Но все пошло по тем законам, которые нам неведомы. Ни с того ни с сего в газетах одна за другой появлялись статьи о Домбровском. Нашлись какие-то его бумаги, он исследовал русскую степь. Оказывается, ничего мы про нее не знаем, кроме того что «степь да степь кругом». А молодой Домбровский искал связь характера человека с той травой, по которой он ступал. Домбровский называл это взаимно проникающей зависимостью.
Статьи
Одновременно… Борьба за думу, как говорил Николай, превратилась в кровавую сечу. И второй муж Валюшки, как мы потом узнали, пролетел, как фанера над Парижем, на первом же этапе.

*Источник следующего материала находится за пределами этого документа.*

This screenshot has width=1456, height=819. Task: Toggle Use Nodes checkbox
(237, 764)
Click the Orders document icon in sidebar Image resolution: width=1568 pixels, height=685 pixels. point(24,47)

…Николай прочитал книжку, я и не заметила когда. Ночью он обнял меня и сказал: «От Мишки книжку спрячь. В ней много яда, и не скажу, что неталантливого. Зоркий мужичок».
Я не могла этого вынести. Я кричала и кидалась подушками. Я говорила, что прохиндей и лжец не может использовать дар иначе, как во зло. Конечно, мы выбросим книгу. А если сын сам на нее набредет, то все равно ничего не поймет – не поймет связи со мной. Он не знает этого человека, он не слышал о нем. Тем более что Домбровский все больше и больше занимал мальчика.
– Понимаешь, мам, – говорил он, – это лучше фэнтези. Он так пишет о говорящей траве, что у меня замирает сердце. И я чувствую, как в меня входит ощущение, что я тоже часть травы, часть земли. Что я не просто так, а зачем-то, я есть не только для вас с папой, а для чего-то еще. Ничего среди живого нет просто так. А Земля живее всех, она знает больше всех. И знаешь, мам, она страдает… Сейчас это как бы уже известно и не ново, но он писал это, когда ему было чуть больше, чем мне. И он просто ходил босыми ногами по степи и слушал, и слышал боль земли.
Как-то само собой стало ясно, что он пойдет на биологический, и тут же добрые люди донесли: взятка на биофаке – 30 тысяч долларов. У меня первый раз за всю мою жизнь было предынфарктное состояние. Миша учился хорошо, но неровно, и вполне мог не добрать баллов. Мы уже собирались взять репетиторов, но нас подняли на смех, опять же назвав сумму.
– Будет учиться на платном, – сказал Николай. – Продадим дачу.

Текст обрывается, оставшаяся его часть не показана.